11) How did you handle all those clocks?
-Multiple clocks–>synthesize seperately–>balance the skew–>optimize the clock tree
12) Are they come from seperate external resources or PLL?
-If it is from seperate clock sources (i.e.asynchronous; from different pads or pins) then balancing skew between these clock sources becomes challenging.
-If it is from PLL (i.e.synchronous) then skew balancing is comparatively easy.
13) Why buffers are used in clock tree?
To balance skew (i.e. flop to flop delay)
14) What is cross talk?
Switching of the signal in one net can interfere neigbouring net due to cross couplingcapacitance.This affect is known as cros talk.

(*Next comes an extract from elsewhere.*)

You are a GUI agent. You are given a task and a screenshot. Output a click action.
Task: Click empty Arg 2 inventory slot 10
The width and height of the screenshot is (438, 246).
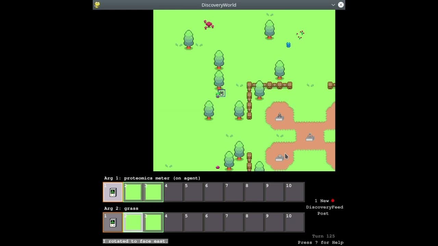point(295,223)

Cross talk may lead setup or hold voilation.
15) How can you avoid cross talk?
–Double spacing =>more spacing=>less capacitance=>less cross talk
-Multiple vias=>less resistance=>less RC delay
-Shielding=> constant cross coupling capacitance =>known value of crosstalk
–Buffer insertion=>boost the victim strength
16) How shielding avoids crosstalk problem? What exactly happens there?
-High frequency noise (or glitch)is coupled to VSS (or VDD) since shilded layers are connected to either VDD or VSS.
Coupling capacitance remains constant with VDD or VSS.
17) How spacing helps in reducing crosstalk noise?
width is more=>more spacing between two conductors=>cross coupling capacitance is less=>less cross talk
18) Why double spacing and multiple vias are used related to clock?
Why clock?– because it is the one signal which chages it state regularly and more compared to any other signal. If any other signal switches fast then also we can use double space.
Double spacing=>width is more=>capacitance is less=>less cross talk
Multiple vias=>resistance in parellel=>less resistance=>less RC delay
19) How buffer can be used in victim to avoid crosstalk?
Buffer increase victims signal strength; buffers break the net length=>victims are more tolerant to coupled signal from aggressor.
20) What parameters (or aspects) differentiate Chip Design and Block level design?
Chip design has I/O pads; block design has pins.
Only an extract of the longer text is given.